Wu Jun, Han Wei, Yang Weiwei, Liu Hongyu, Li Chunhong, Guo Ling, Jin Yan, Zhang Ruijie, Chen He
Department of Pathology, College of Basic Medicine, Harbin Medical University; Department of Thoracic Surgery Esophageal Mediastinum, Affiliated Tumor Hospital of Harbin Medical University, Harbin 150081, Heilongjiang, China.
Department of Pathology, Affiliated First Hospital of Harbin Medical University, Harbin 150081, Heilongjiang, China.
J Cancer Res Ther. 2018 Jun;14(Supplement):S347-S353. doi: 10.4103/0973-1482.235353.
To analyze the function of keratinocyte growth factor (KGF) and it ligand fibroblast growth factor receptor 2-IIIb (FGFR2-IIIb) in the epithelial ovarian cancer (EOC) progression.
In this study, the protein KGF and corresponding ligand FGFR2-IIIb expression were detected in both normal epithelial ovarian tissues and in EOC tissues. Seventy-one ovarian tumor tissues were examined for KGF and FGFR2-IIIb expression by immunohistochemistry; seven normal epithelial ovarian tissues as control were examined. By using a monoclonal antibody to inhibit KGF activation, we tested KGF-induced EOC cells invasion ability. By means of Western blot, we tested extracellular signal-regulated kinase (ERK), phosphorylation ERK, myosin light chain (MLC), and phosphorylation MLC with or without KGF protein.

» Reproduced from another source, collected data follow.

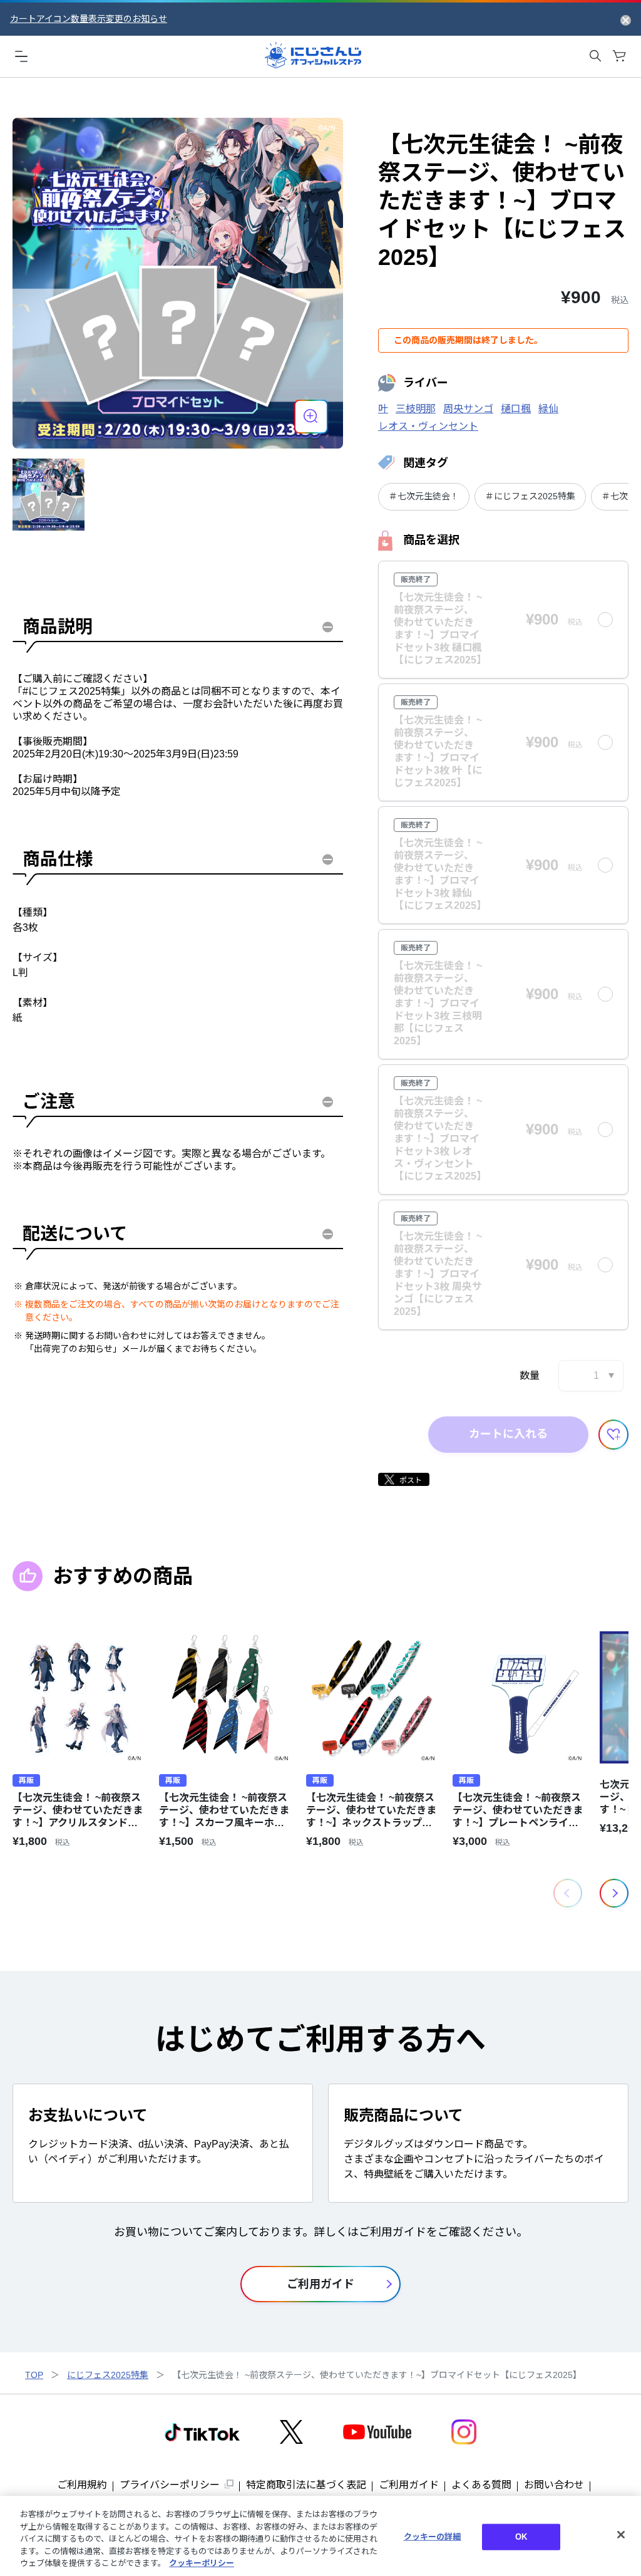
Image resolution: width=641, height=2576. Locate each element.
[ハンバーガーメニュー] (21, 56)
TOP (34, 2375)
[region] (320, 2536)
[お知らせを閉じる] (625, 19)
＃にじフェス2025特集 (530, 496)
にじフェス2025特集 (107, 2375)
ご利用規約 (82, 2485)
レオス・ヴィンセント (428, 426)
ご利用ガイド (409, 2485)
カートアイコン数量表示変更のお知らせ (88, 19)
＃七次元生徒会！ (424, 496)
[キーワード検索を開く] (595, 56)
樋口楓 (516, 408)
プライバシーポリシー (170, 2485)
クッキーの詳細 (432, 2537)
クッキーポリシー (201, 2563)
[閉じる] (621, 2534)
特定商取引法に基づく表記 (306, 2485)
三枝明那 (416, 408)
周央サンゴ (468, 408)
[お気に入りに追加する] (613, 1435)
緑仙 (548, 408)
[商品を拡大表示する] (311, 417)
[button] (614, 1893)
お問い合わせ (554, 2485)
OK (521, 2537)
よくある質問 (481, 2485)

We found that the expression FGFR2-IIIb increased in EOC cells and tissues comparing with its normal counterpart, and the expression of KGF protein decreased or undetectable in human EOC cells and tissues comparing with its normal part. The effect of KGF in promoting EOC cell invasion was blocked by an FGFR2-IIIb antibody. We further discovered that KGF upregulated ERK and MLC phosphorylation in the highly invasive ovarian cancer cell line HO8910PM. Therefore, regarding the highly invasive ovarian cancer cells, we speculated that KGF might promote proliferation and invasion through the ERK-MLC pathway.
These results suggest that KGF might play an important role in the progression of ovarian cancer and could be an attractive target for ovarian cancer therapy.
分析角质形成细胞生长因子(KGF)及其配体成纤维细胞生长因子受体2-IIIb(FGFR2-IIIb)在上皮性卵巢癌(EOC)进展中的作用。
在本研究中,检测了正常上皮性卵巢组织和EOC组织中KGF蛋白及其相应配体FGFR2-IIIb的表达。通过免疫组织化学检测了71例卵巢肿瘤组织中KGF和FGFR2-IIIb的表达;检测了7例正常上皮性卵巢组织作为对照。通过使用单克隆抗体抑制KGF激活,我们测试了KGF诱导的EOC细胞侵袭能力。通过蛋白质印迹法,我们检测了有无KGF蛋白时细胞外信号调节激酶(ERK)、磷酸化ERK、肌球蛋白轻链(MLC)和磷酸化MLC的情况。
我们发现,与正常对应物相比,EOC细胞和组织中FGFR2-IIIb的表达增加,而与正常部分相比,人EOC细胞和组织中KGF蛋白的表达降低或无法检测到。FGFR2-IIIb抗体阻断了KGF促进EOC细胞侵袭的作用。我们进一步发现,KGF上调了高侵袭性卵巢癌细胞系HO8910PM中ERK和MLC的磷酸化。因此,对于高侵袭性卵巢癌细胞,我们推测KGF可能通过ERK-MLC途径促进增殖和侵袭。
这些结果表明,KGF可能在卵巢癌进展中起重要作用,并且可能成为卵巢癌治疗的一个有吸引力的靶点。